Because we do want the body of the letter to be filled, we must turn filling back on with the .fi (fill) request:

                                                      April 1, 1987

.nf

Mr. John Fust

Vice President, Research and Development

Gutenberg Galaxy Software

Waltham, Massachusetts 02159

.fi

Dear Mr. Fust:

Fig. 4-2. A Raw nroff-formatted File

If you look carefully at the previous example, you will probably notice that we entered the two formatting requests on blank lines in the letter. If we were to format the letter now, here is what we’d get:

April 1, 1987 Mr. John Fust Vice President, Research and Development Gutenberg Galaxy Software Waltham, Massachusetts 02159 Dear Mr. Fust:

As you may notice, we’ve lost the blank lines that used to separate the date from the address block, and the address block from the salutation. Lines containing formatting requests do not result in any space being output (unless they are spacing requests), so you should be sure not to inadvertently replace blank lines when entering formatting codes.

▪ Controlling Justification ▪

Justification can be controlled separately from filling by the .ad (adjust) request. (However, filling must be on for justification to work at all.) You can adjust text at either margin or at both margins.

Unlike the .br and .nf requests introduced, .ad takes an argument, which specifies the type of justification you want:

`l`	adjust left margin only
`r`	adjust right margin only
`b`	adjust both margins
`C`	center filled line between margins

There is another related request, .na (no adjust). Because the text entered in a file is usually left justified to begin with, turning justification off entirely with .na produces similar results to .ad l in most cases.

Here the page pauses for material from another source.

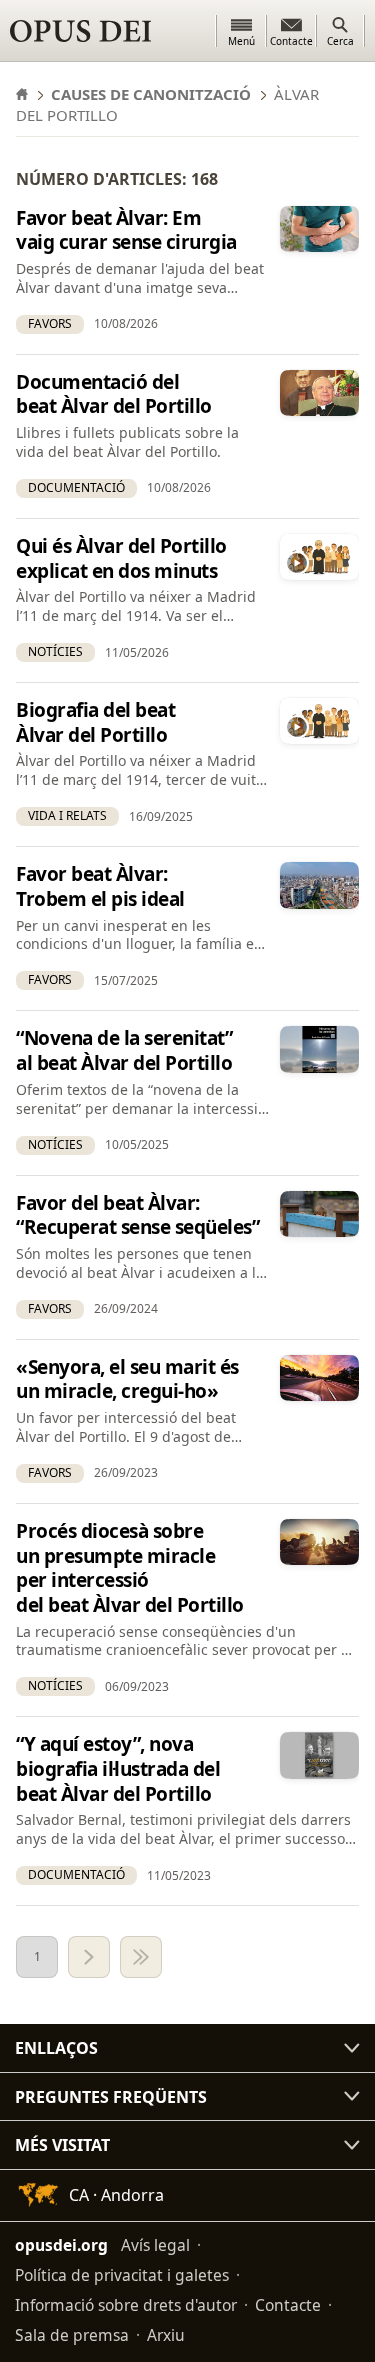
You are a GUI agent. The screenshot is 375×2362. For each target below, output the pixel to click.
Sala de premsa (72, 2335)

However, there is an important difference. Normally, if no argument is given to the .ad request, both margins will be adjusted. That is, .ad is the same as .ad b. However, following an .na request, .ad reverts to the value last specified. That is, the sequence:

.ad r
Some text
.ad l
Some text
.ad
Some tex

will adjust both margins in the third block of text. However, the sequence:

.ad r
Some text
.na
Some text
.ad
Some text

will adjust only the right margin in the third block of text.

It’s easy to see where you would use .ad b or .ad l. Let’s suppose that you would like a ragged margin for the body of your letter, to make it look more like it was prepared on a typewriter. Simply follow the .fi request we entered previously with .ad l.

Right-only justification may seem a little harder to find a use for. Occasionally, you’ve probably seen ragged-left copy in advertising, but that’s about it. However, if you think for a moment, you’ll realize that it is also a good way to get a single line over to the right margin.

For example, in our sample letter, instead of typing all those leading spaces before the date (and having it fail to come out flush with the margin anyway), we could enter the lines:

.ad r

April 1, 1987

.ad b

As it turns out, this construct won’t quite work. If you remember, when filling is enabled, nroff and troff collect input in a one-line buffer and only output the saved text when the line has been filled. There are some non-obvious consequences of this that will ripple all through your use of nroff and troff. If you issue a request that temporarily sets a formatting condition, then reset it before the line is output, your original setting may have no effect. The result will be controlled by the request that is in effect at the time the line is output, not at the time that it is first collected in the line buffer.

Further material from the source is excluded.